Exactly the lines from the one with "Выборы (51, 300)" to the end of the listing must be repeated, both ends included, with nothing added.
....
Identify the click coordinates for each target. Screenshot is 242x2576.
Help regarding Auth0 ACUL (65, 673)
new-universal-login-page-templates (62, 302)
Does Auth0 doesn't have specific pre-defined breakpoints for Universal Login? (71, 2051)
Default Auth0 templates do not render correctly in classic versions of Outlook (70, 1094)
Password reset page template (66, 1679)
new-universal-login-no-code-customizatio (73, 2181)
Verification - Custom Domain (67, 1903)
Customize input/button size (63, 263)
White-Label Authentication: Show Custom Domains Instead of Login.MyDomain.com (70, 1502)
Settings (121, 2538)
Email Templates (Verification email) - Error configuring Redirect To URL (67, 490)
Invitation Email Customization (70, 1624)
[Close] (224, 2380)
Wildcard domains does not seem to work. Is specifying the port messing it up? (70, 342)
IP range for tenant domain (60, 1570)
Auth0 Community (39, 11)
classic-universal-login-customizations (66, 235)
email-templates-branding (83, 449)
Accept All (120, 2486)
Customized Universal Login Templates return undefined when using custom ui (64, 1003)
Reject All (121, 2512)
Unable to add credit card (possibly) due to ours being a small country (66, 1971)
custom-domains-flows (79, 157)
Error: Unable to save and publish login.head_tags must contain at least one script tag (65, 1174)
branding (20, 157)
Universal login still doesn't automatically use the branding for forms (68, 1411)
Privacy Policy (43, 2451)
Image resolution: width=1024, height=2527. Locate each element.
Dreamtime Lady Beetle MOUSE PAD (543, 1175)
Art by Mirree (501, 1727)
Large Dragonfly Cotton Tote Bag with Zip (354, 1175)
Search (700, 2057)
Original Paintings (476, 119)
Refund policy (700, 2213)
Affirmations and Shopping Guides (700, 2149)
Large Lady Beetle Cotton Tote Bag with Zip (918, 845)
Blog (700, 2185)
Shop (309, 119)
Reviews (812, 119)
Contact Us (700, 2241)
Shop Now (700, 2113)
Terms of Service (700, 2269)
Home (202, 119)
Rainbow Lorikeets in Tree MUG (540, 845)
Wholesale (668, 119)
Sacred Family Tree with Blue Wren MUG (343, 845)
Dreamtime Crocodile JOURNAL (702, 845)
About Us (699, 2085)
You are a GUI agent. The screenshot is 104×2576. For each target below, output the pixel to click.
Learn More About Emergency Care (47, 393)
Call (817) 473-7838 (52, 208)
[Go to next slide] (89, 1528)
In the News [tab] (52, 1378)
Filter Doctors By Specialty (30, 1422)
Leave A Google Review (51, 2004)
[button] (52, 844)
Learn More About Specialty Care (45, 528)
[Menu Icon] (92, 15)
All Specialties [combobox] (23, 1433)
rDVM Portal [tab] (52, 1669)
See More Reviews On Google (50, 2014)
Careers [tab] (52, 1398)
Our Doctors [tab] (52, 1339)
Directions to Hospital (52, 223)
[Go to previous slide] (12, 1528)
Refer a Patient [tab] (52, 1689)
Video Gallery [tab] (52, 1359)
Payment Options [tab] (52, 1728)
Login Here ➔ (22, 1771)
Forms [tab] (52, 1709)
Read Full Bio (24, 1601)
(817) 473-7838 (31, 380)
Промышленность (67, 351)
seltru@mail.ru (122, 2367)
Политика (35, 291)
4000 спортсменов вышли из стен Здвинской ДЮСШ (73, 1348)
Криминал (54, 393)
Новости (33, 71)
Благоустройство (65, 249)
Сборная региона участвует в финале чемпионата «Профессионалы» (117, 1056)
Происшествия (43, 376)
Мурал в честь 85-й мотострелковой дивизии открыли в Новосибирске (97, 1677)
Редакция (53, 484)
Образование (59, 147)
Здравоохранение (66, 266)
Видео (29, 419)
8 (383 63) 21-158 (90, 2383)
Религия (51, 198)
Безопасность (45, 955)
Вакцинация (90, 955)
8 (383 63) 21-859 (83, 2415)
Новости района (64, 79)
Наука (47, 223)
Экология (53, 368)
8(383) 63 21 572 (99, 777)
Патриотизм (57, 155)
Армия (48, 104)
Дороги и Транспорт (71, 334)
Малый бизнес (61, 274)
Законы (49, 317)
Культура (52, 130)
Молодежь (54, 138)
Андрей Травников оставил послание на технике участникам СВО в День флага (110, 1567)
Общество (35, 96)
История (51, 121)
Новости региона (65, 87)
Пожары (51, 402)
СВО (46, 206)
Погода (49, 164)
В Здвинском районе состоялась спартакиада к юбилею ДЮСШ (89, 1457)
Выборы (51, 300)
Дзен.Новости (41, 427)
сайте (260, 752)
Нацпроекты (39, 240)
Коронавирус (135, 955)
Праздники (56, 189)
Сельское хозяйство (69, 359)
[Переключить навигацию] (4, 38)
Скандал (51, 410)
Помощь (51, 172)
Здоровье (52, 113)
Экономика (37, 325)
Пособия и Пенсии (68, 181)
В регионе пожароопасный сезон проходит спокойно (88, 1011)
....
Solved problem:
Выборы (51, 300)
Дзен.Новости (41, 427)
сайте (260, 752)
Нацпроекты (39, 240)
Коронавирус (135, 955)
Праздники (56, 189)
Сельское хозяйство (69, 359)
[Переключить навигацию] (4, 38)
Скандал (51, 410)
Помощь (51, 172)
Здоровье (52, 113)
Экономика (37, 325)
Пособия и Пенсии (68, 181)
В регионе пожароопасный сезон проходит спокойно (88, 1011)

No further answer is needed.